Tuesday, October 21, 2014

Listening Lessons Three Ways

One of my goals for this school year is to incorporate more classical music into my lessons. I have many students that, for one reason or another, simply don't know how to respond when they hear certain genres of music.

Last year, I was at a new school and I wanted to play a recording of Renee Fleming before the superbowl so that the students would recognize her singing the national anthem. When they heard the vibrato in her voice, many of them burst out laughing. It was something that they had simply never been exposed to before.

I am making it my mission to change that.
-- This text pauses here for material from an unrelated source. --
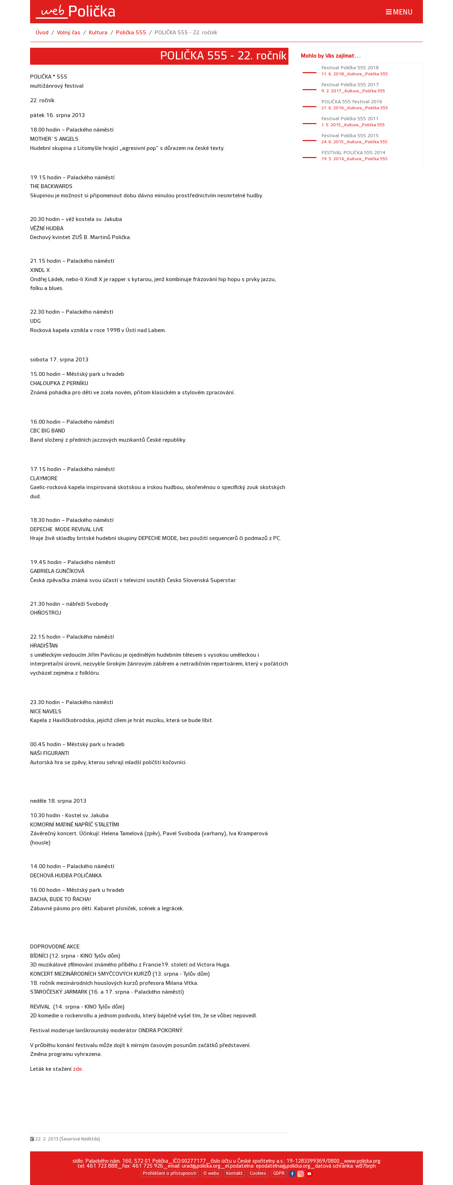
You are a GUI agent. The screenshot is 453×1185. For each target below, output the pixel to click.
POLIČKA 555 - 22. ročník (186, 32)
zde (77, 1069)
I'm not setting out to impose my personal tastes in music on my students, but I feel that as their music teacher, it is my duty to introduce them to as many different styles and sounds as I possibly can. I know that for many of my kids, general music could be one of the last meaningful interactions that they have with classical music. I am going to do everything in my power to make sure that they leave elementary school having heard enough of it to understand and respond to it in meaningful ways.
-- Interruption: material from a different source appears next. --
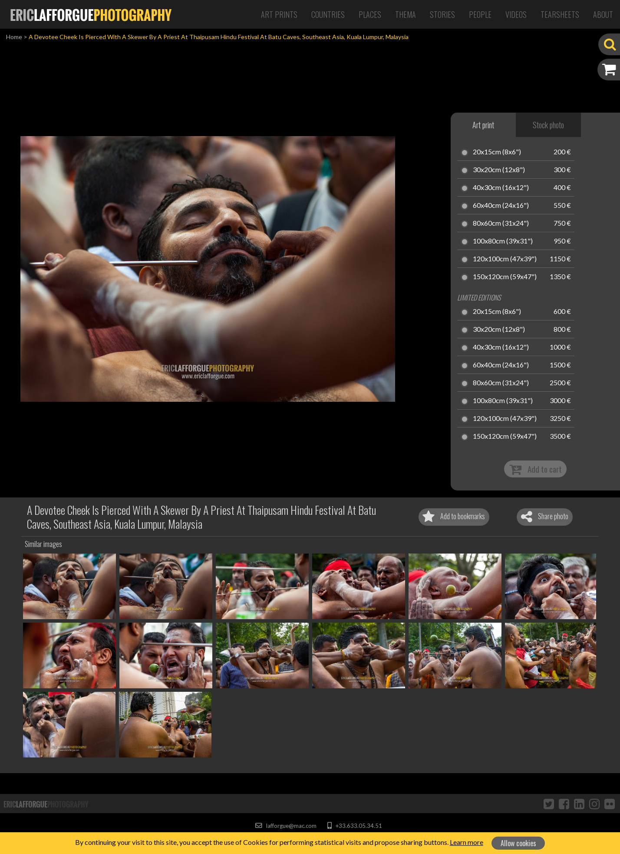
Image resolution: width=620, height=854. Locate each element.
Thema (405, 14)
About (603, 14)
Now that I've pontificated a bit on my personal philosophy, here are three ways that I used listening lessons with classical music this week: 

Kinder
To get us in a spooky mood, we used scarves while listening to Danse Macabre by Camille Saint-Saens. The scarves are such a great tool for visual and kinesthetic learners; we do so much with them!
  • We can roll it into a ball to show a soft dynamic
  • We can open it up wide to show a loud dynamic
  • We can bounce it to the beat to show staccato articulations
  • We can sway it side to side to show legato articulations
  • We can move it high and low to match the melodic contour
  • We can stand up, sit down, or toss and catch our scarf to show different sections of the form
Danse Macabre is such a great lesson in CONTRAST, which I love because our youngest children learn what something IS by comparing to what it IS NOT.

2nd Grade
A dear friend of mine from college recently left her teaching job to go back to grad school, and she left me many wonderful learning props. Among them were these strips to go along with In the Hall of the Mountain King by Edvard Grieg.



After telling my second graders the story of the hero and his harrowing escape from the trolls in the mountain, we reenacted the story and sang the main theme saying "run run" for ti-ti and "troll" for ta. After singing it that way for a while, I let the class in on a fun secret: the rhythm to this song is exactly the same as Mary Had a Little Lamb... so we sang the theme again and filled in the nursery rhyme lyrics. What fun!

We also followed a great interactive listening map for this piece that came with my Spotlight On Music 2nd grade curriculum.

5th Grade
For fifth grade, I wanted to give my students the opportunity to really sit and listen to Danse Macabre. I created this listening guide (currently a freebie on my TPT store) and asked them to fill in as many boxes as they could while the piece was playing. We reviewed the difference between open- and closed- ended questions and the difference between writing our facts and writing our opinions. I got some great responses!


I hope my different types of listening lessons have resonated with my students this week. I figure if I got them humming the tune on their way out the door, I've done something right.